It ain’t over ’till it’s over

Hands up if, before you were pregnant/had a baby, you didn’t even realise there was a third stage of labour… You have some contractions, do a bit of pushing, you have a baby, you’re all finished, right? Well not quite.

There is of course the matter of the placenta – that amazing organ that connects the umbilical cord to the wall of the uterus and sustains your baby until he’s ready to make a grand entrance.

As you probably now know, once the baby is born, the uterus will contract again allowing you to push out the placenta. Though it’s pretty large (on average 22 by 2.5 cms) it’s very squashy making it a piece of cake to push out most of the time.

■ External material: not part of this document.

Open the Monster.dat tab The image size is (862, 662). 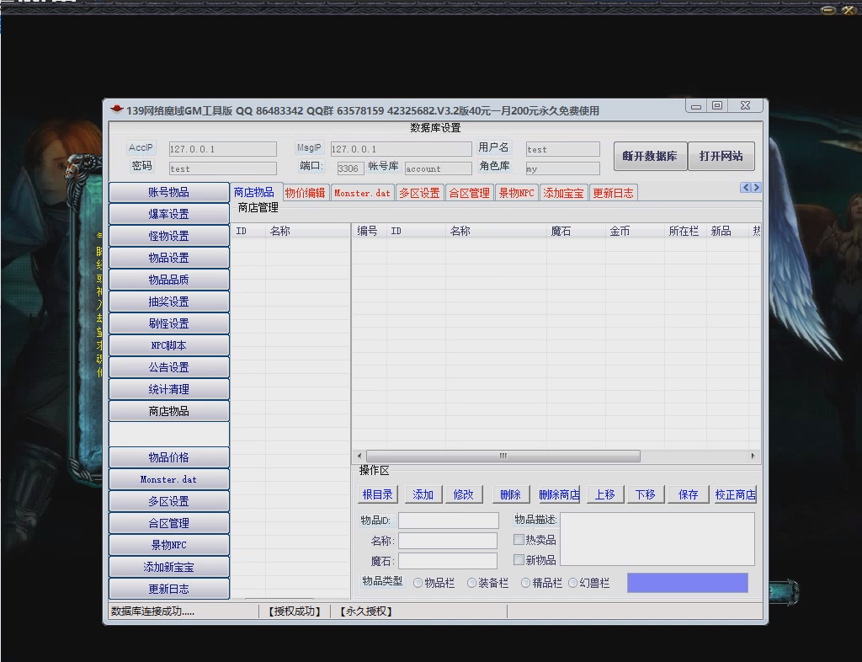[x=362, y=193]
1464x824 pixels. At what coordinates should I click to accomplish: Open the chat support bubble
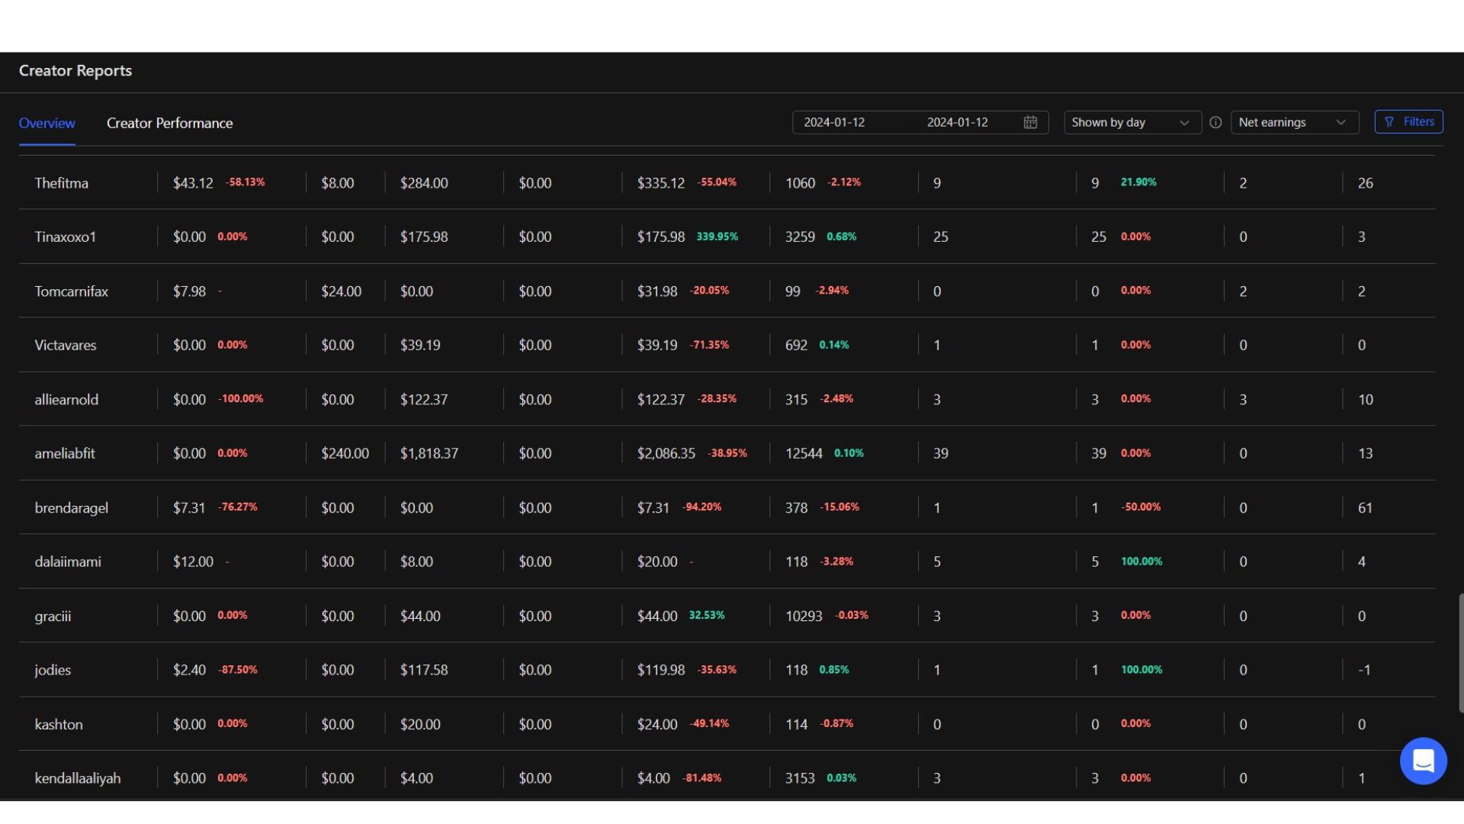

There are however lots of decisions to make around the third stage of labour and you’ll need to think what’s right for you, bearing in mind the kind of birth you’re planning.

In recent times active medical management of this third stage has become very common. As soon as the baby is born the umbilical cord is cut and the mother is given an injection of a synthesised hormone (usually syntometrine or syntocinon) which is deisgned (often with a bit of traction on the cord) to cause the uterus to contract immediately and the placenta to be delivered swiftly.

A natural or physiological third stage is just that – allowing the body to produce the relevant hormone (oxytocin) itself and the mother to push the placenta out within her own time (usually within one hour of birth). The rather nifty design of the human body means that as a woman breastfeeds her baby for the first time large doses of oxytocin are naturally produced causing the uterus to contract. Incidentally this is also true after the baby has been born, meaning that in the first few days after birth, breastfeeding will stimulate the uterus to contract back to its normal size. Many women feel nothing, others feel anything from gentle tightenings to stronger period-style pains.

There is of course no right way to do this- only the right way for you. It is worth doing a bit of research in to the options and talk this through with your midwife and doula.

Broadly speaking women who have had medical intervention during the birth are usually advised to have a medically managed third stage. There is a greater chance of maternal blood loss if you’ve had some interventions and the injection causes the blood vessels in the uterus to shut down immediately minimising that risk. It also means you don’t have to stand around twiddling your thumbs waiting for the placenta to be delivered. Statistically-speaking,  women who have an actively managed third stage have, on average, 80mls less blood loss after birth than those who have a natural third stage. If you aren’t good on measurements do fill up a measuring jug with 80mls to see how much this is – it’s surprisingly little!

However there are quite a few downsides to this option and upsides to a natural third stage. Medically managed labours do have a  higher risk of the placenta becoming trapped in the uterus after birth as the injection promotes swift closing of the cervix. The cord traction can also lead to this as it can snap. This does unfortunately mean you’ll have to have it removed manually.

You will also need to have the umbilical cord clamped straight away. This means that a large amount oxygenated blood is left in the placenta and doesn’t have a chance to flow in to the baby. It also means that your baby can be immediately whisked away from you. If you have a natural third stage you can keep a firm grip on your new bundle until the cord has stopped pulsated or indeed the placenta has been delivered – giving you important bonding time and the best possible start for breastfeeding.

One of the best sites for information on this is the homebirth resource site (I know I keep going on about it, but it’s a great site for information whether or not you’re interested in a homebirth). They have lots of links to articles in the British Medical Journal and studies conducted on this very subject. They don’t, however,  mention that if you have a homebirth you might be asked to produce a mop bucket on which to sit to deliver your placenta  and this would be a very useful piece of information. Particularly if you have a square, metal bucket.